### What the exercise asks:
This exercise calls for the records to be returned exactly, with images removed.
++++++++++++++++++++
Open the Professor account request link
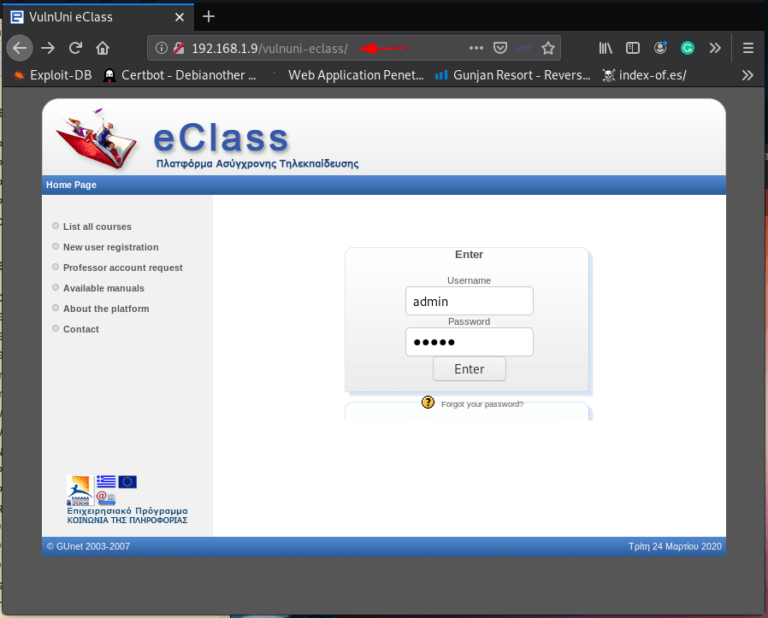 122,268
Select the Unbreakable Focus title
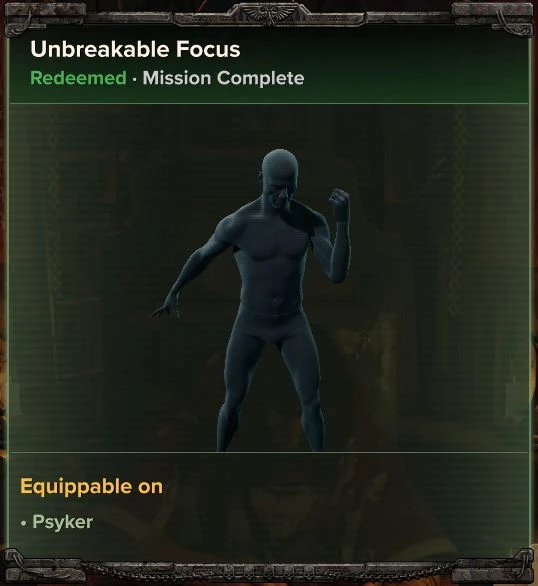538x586 pixels. (x=135, y=49)
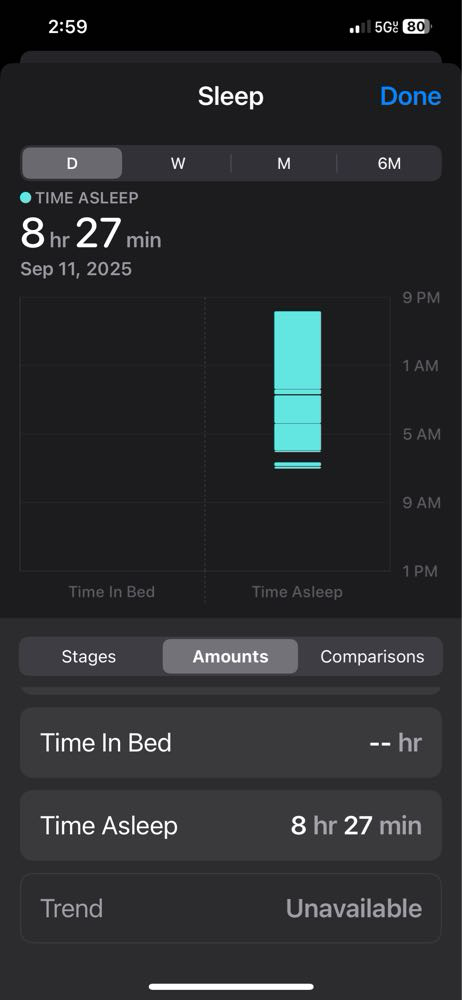Viewport: 462px width, 1000px height.
Task: Tap the small bottom sleep bar segment
Action: (x=297, y=466)
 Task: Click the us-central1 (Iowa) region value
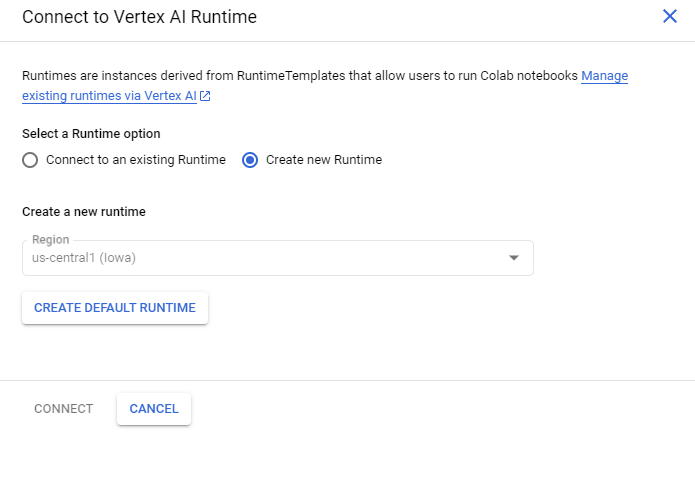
++++++++++++++++++++
### Your response:
Open the Professor account request link
 122,268
Select the Unbreakable Focus title
538x586 pixels. (x=135, y=49)
Viewport: 462px width, 1000px height.
Task: Tap the small bottom sleep bar segment
Action: (x=297, y=466)
 Task: Click the us-central1 (Iowa) region value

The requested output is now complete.